#### Activity
Among the records below, find the line that has "You are a computer-use agent."; from there, give the lines again exactly, and stop after the line that has "Instruction: Click the Nature dropdown arrow".

Start of Records provided

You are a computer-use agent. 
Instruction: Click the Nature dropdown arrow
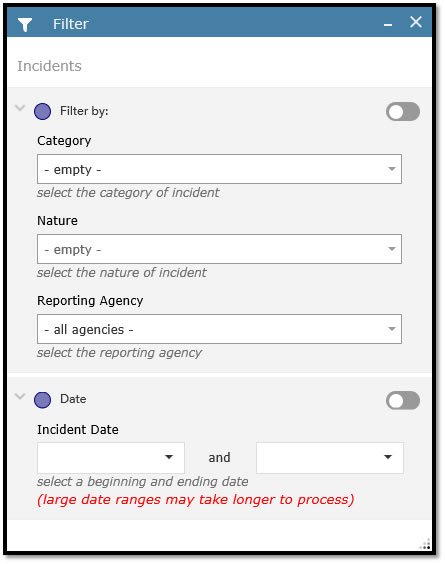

End of Records provided
Start of Records provided

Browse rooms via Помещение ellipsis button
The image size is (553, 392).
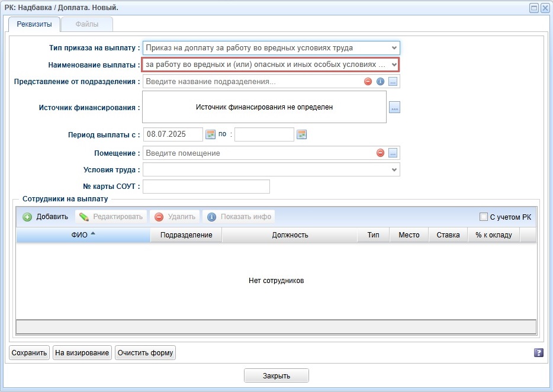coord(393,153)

End of Records provided
Start of Records provided

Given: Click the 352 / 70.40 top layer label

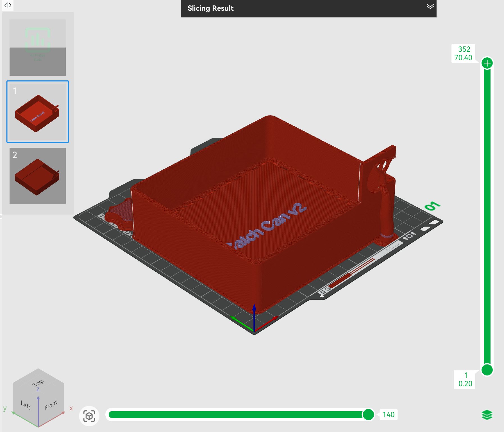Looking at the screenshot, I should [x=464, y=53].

End of Records provided

#### Response for this exercise
You are a computer-use agent. 
Instruction: Click the Nature dropdown arrow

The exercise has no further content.